Records from a data collection:
════

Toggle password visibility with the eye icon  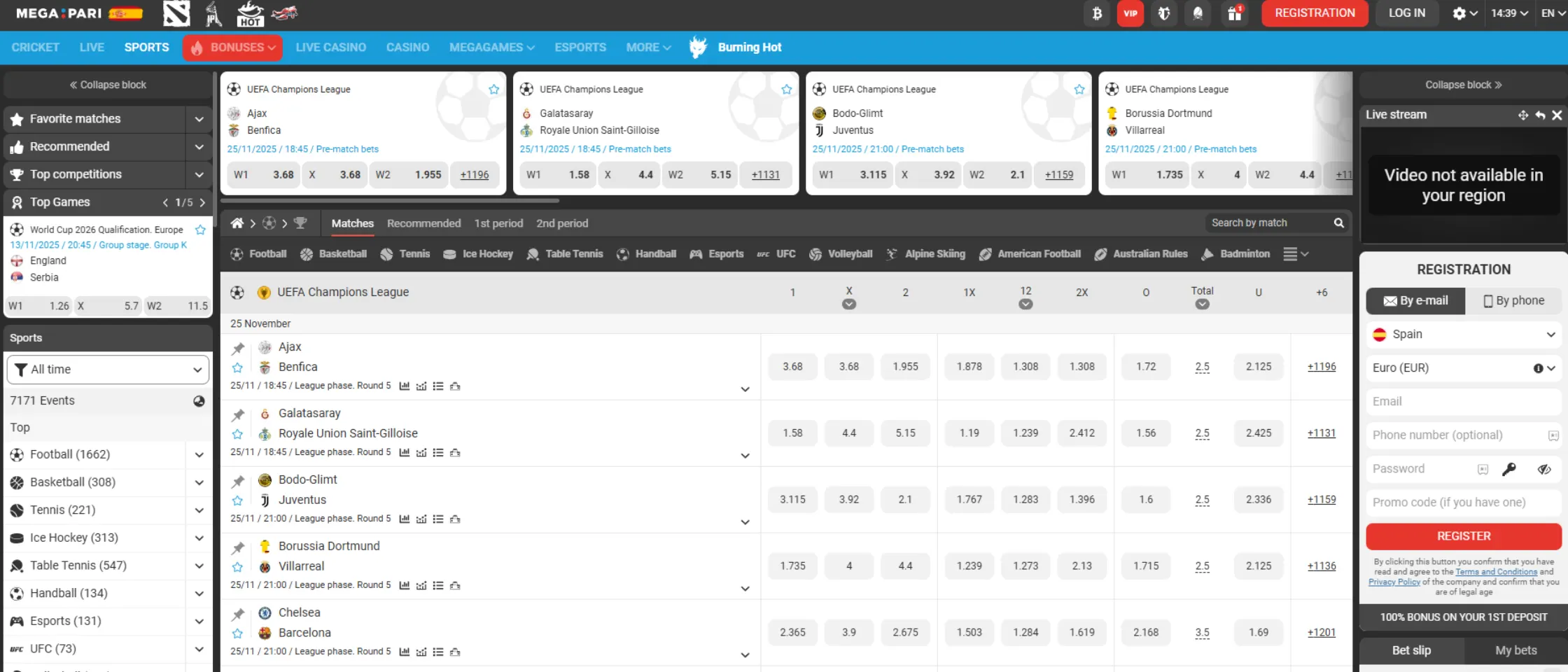(1546, 469)
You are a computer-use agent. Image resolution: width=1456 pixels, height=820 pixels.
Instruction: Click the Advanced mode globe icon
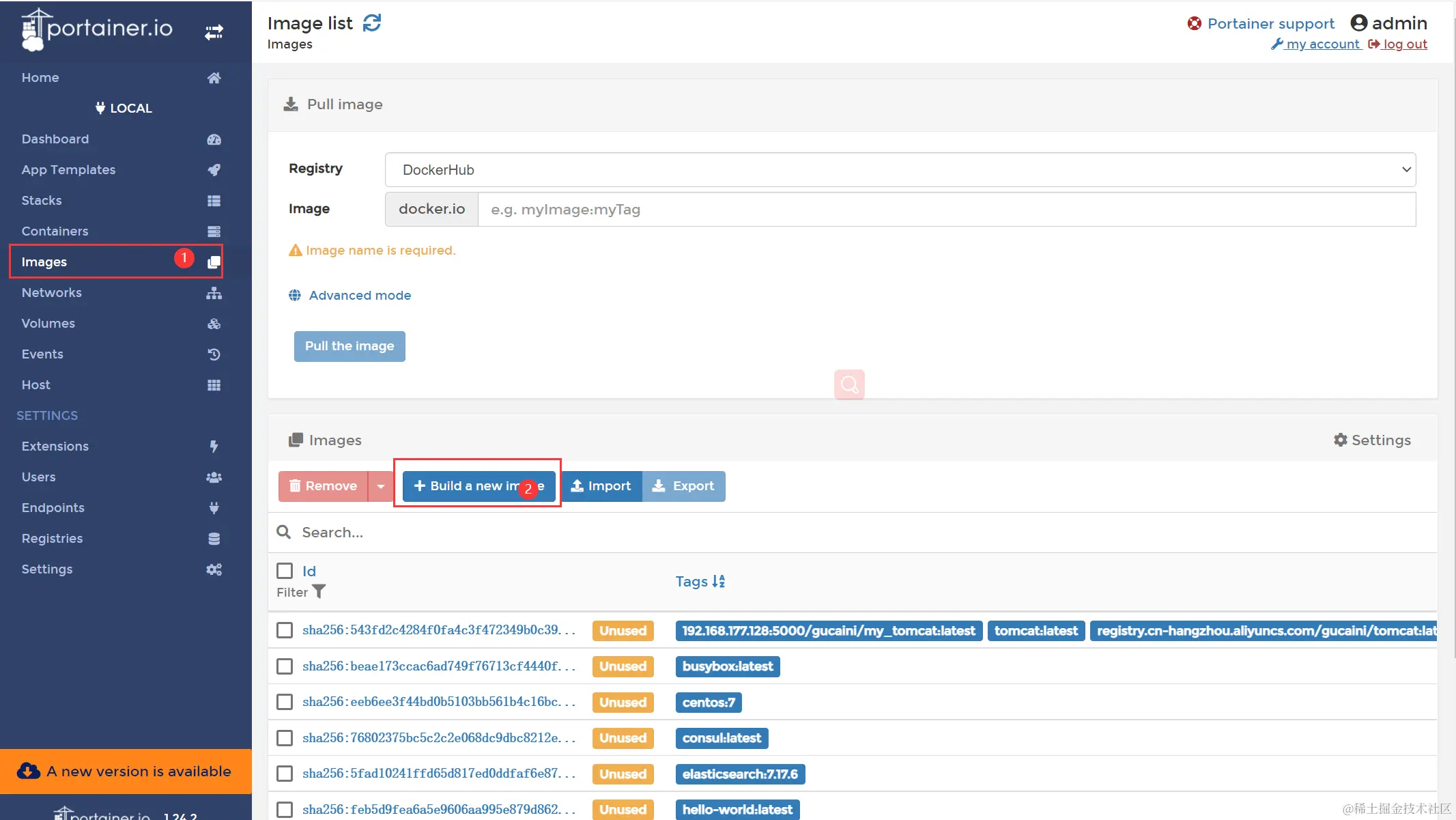click(295, 295)
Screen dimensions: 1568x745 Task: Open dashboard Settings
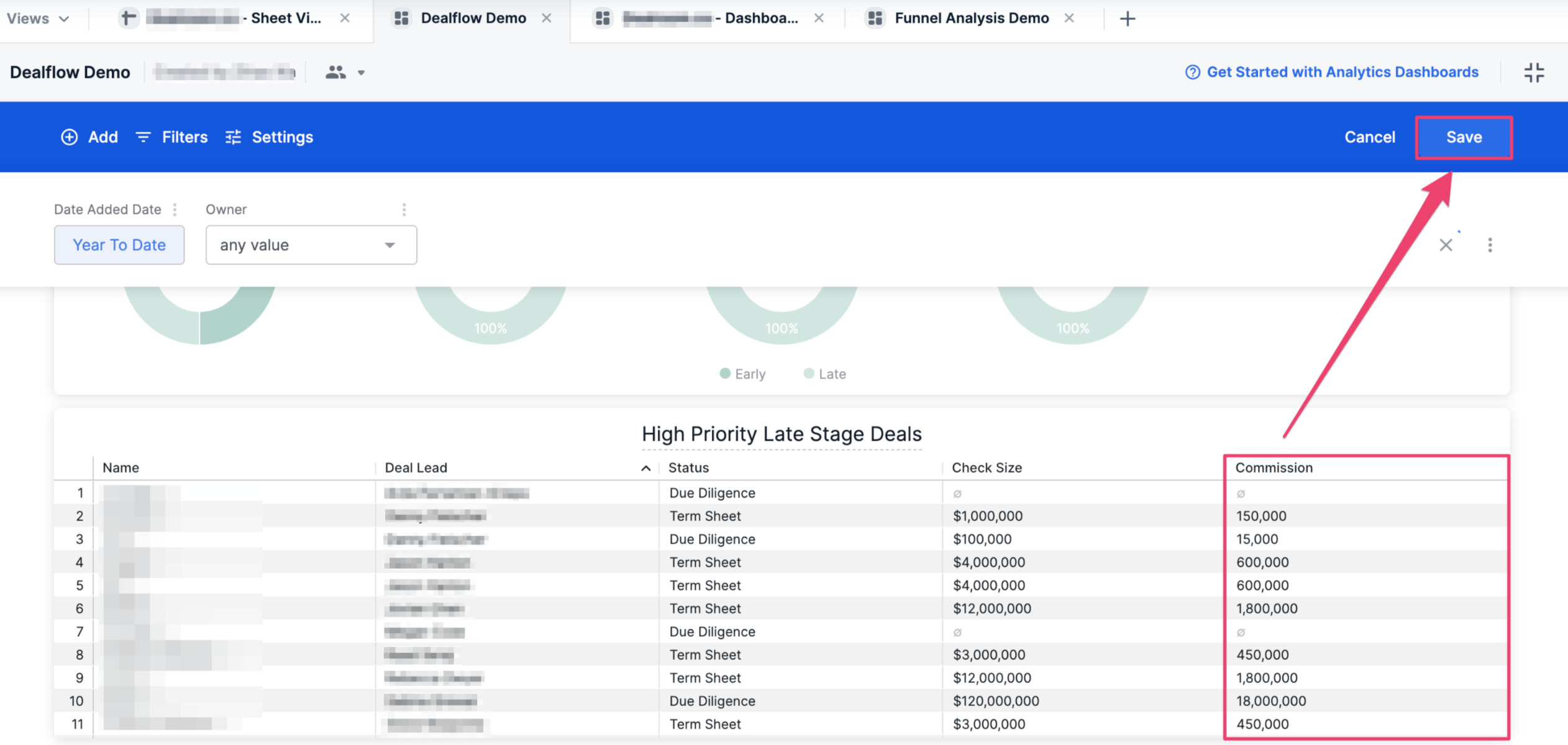click(x=269, y=137)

════

=== EXERCISE OBJECTIVE ===
The copy you give must run from the line containing "Instruction: Click the" through the last line of the records, exactly, with the pictures left out.

=== YOUR RESPONSE ===
Instruction: Click the Advanced mode globe icon
click(295, 295)
Screen dimensions: 1568x745 Task: Open dashboard Settings
click(x=269, y=137)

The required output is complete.